Şedal: Özellikle Van direnişinden sonra halkın irâdesinin kazanmış olması, bizler açısından kayyum devrinin kapatıldığı anlamına geliyor. Bu çok anlamlı bir direnişti. Çünkü halk şunu gösterdi: Adı ne olursa olsun; “kayyum devri” olsun, irâde gaspı olsun, halk bir olduğu zaman, o ayrı ayrı bütün renkler bütün zenginlikler bir olduğu zaman ve haksızlığa hukuksuzluğa karşı seslerini birleştirdikleri zaman, bizim için kayyum devri kapanmış oluyor. Van direnişi bizim için bunu ifâde ediyordu. Bizim gündemimizde kayyum meselesi yok.
Bizim gündemimizde, ne kadar borç devraldığımız, ne kadar tahrîbat yapıldığı var ve bunları teşhir ediyoruz. Halk bunu biliyor, ama dünya da bilsin istiyoruz. Bizim kentlerimize böyle yaklaşıldı, böyle talan ettiler. Biz bu tahrîbâta rağmen çok güçlü çalışmalar yapacağız. Meselâ şu an arkadaşlarımız ekoloji anlamında çok güzel işler yapıyorlar. Yol yapım bakım onarım konusunda çalışmalar gece gündüz devam ediyor. Tarımsal hizmetler alanında çalışmalarımız iyi gidiyor. Kadın ve gençlik çalışmalarımız tüm hızıyla devam ediyor. Biz bu kentteki bütün sorunlara dönük çalışmalarımızı yürüteceğiz. Bu kentte hangi anlamda hizmet gerekiyorsa bunları yapacağız. Bunları yaparken de kayyum atanacakmış gibi çalışmıyoruz. Biz kayyumu çoktan zihnimizden sildik. Van direnişi halkların hâfızasında “Artık kayyumlar atanmayacak” diye kaldı. Sâdece Van için değil, İstanbul için, İzmir için, Ankara için, Amed için, Batman için bir kurtuluştu bu direniş. Bu açıdan bizim için kayyum devri bitmiştir. Bu direnişten sonra, bir daha halkların irâdesine kayyum atama cesâretini herhalde kimse kendinde bulamayacaktır.
“Bir çağrıda bulunuyorum”
Bitirmeden, konuşmadığımız, altını çizmek istediğiniz hususlar var mı?

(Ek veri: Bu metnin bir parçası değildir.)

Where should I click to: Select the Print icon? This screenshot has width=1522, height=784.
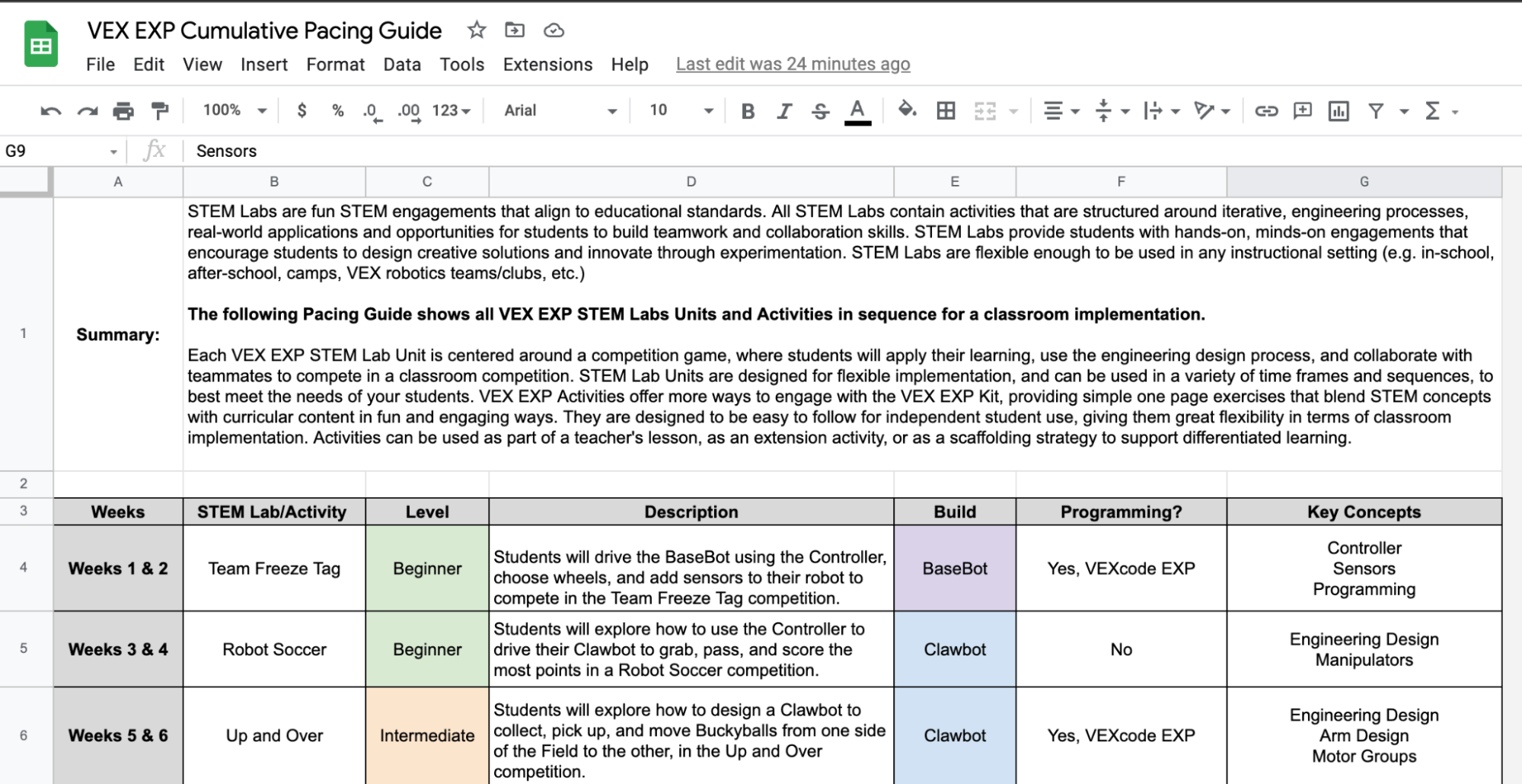coord(122,110)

Şedal: Bizler her defasında söylüyoruz, bugün burada sizlerin vâsıtasıyla da ifâde etmiş olalım. Hakîkaten bu son dönemlerde yaşanan gelişmeler, bize târihî anlamda çok ciddî mesajlar verdi. Ben konuşmamda sık sık ifâde ediyorum; ama bizi kurtaracak olan şey, bizi hedef alan, bize ve bugün hak, hukuk, adâlet arayan herkese karşı yürütülen politikalara karşı bir olmamız gerekiyor. Çünkü adâlete, demokrasiye, hukukun üstünlüğünün tesis edilmesine hepimizin ihtiyâcı var. Bugün Van direnişi herkes için kazanıldı; ama iktidârın saldırılarına karşı daha da güçlü örgütlenmemiz gerektiğini düşünüyorum. Daha da büyük bir ses çıkması gerekiyor diyorum; daha büyük bir ses olması gerekiyor. Mesele sâdece kayyum atama meselesi değil. Bunu daha önceki saldırılarda da gördük: AKP’nin aklını en kurumsal olarak teşhir eden politika, tâyin politikasıydı. Bu politika seçimlerde çok büyük kaybettirdi.

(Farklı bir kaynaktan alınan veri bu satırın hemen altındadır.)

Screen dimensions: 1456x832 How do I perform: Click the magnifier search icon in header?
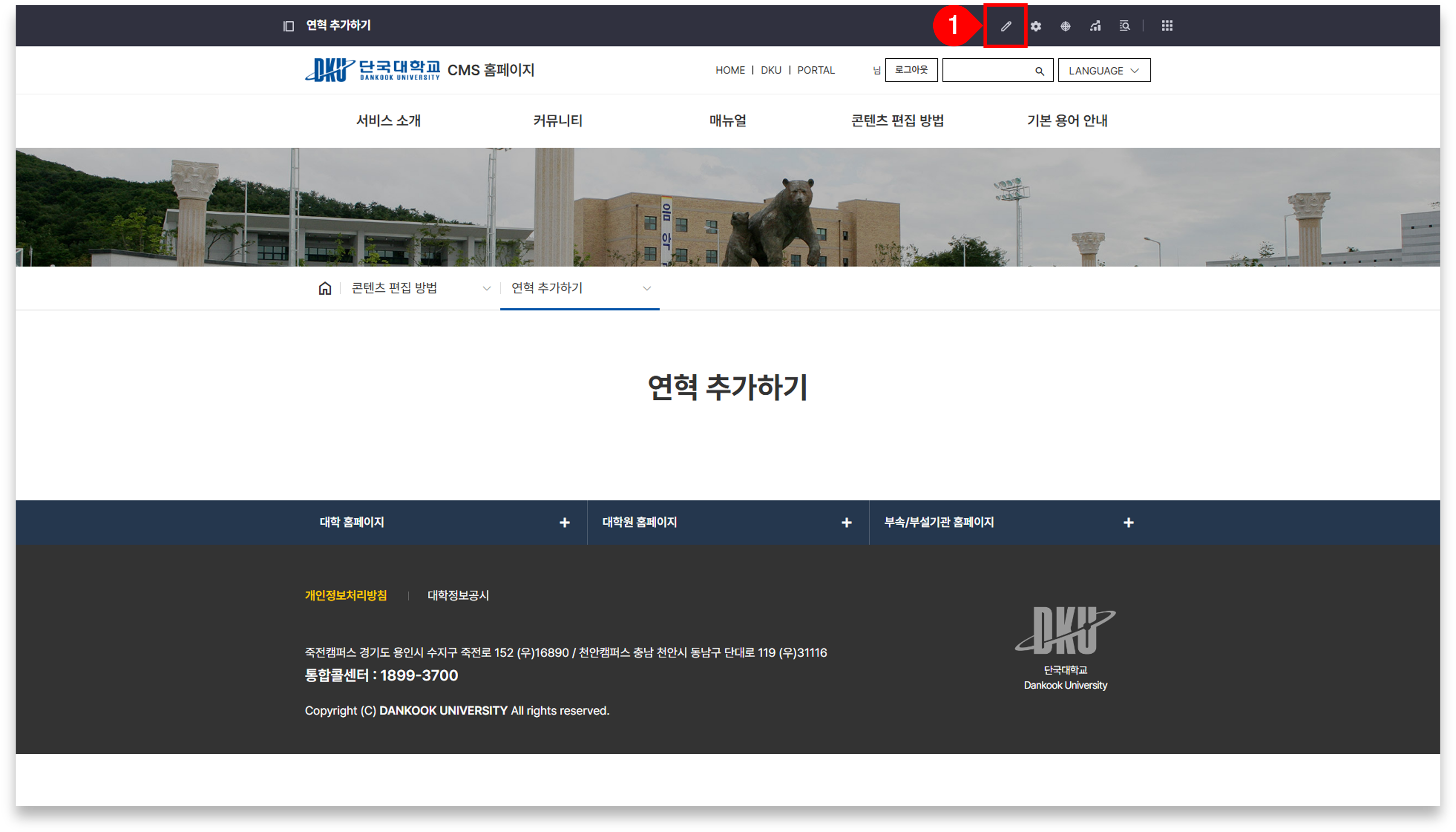[x=1039, y=71]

Buradan şöyle bir çağrıda bulunuyorum: Bu politikalara karşı, rengimiz, dilimiz, inancımız ne olursa olsun, bizim hizmet edeceğimiz, akıl, eşitlik, adâlet, demokrasi ve en önemlisi de vicdan olmalıdır. Vicdanlarımızı korudukça, bu ülkede hak ihlâlleri olmayacak, adâlet yerini bulmuş olacak ve bu hepimiz için olacak. Size tekrar çok teşekkür ediyoruz. Buraya kadar geldiğiniz için.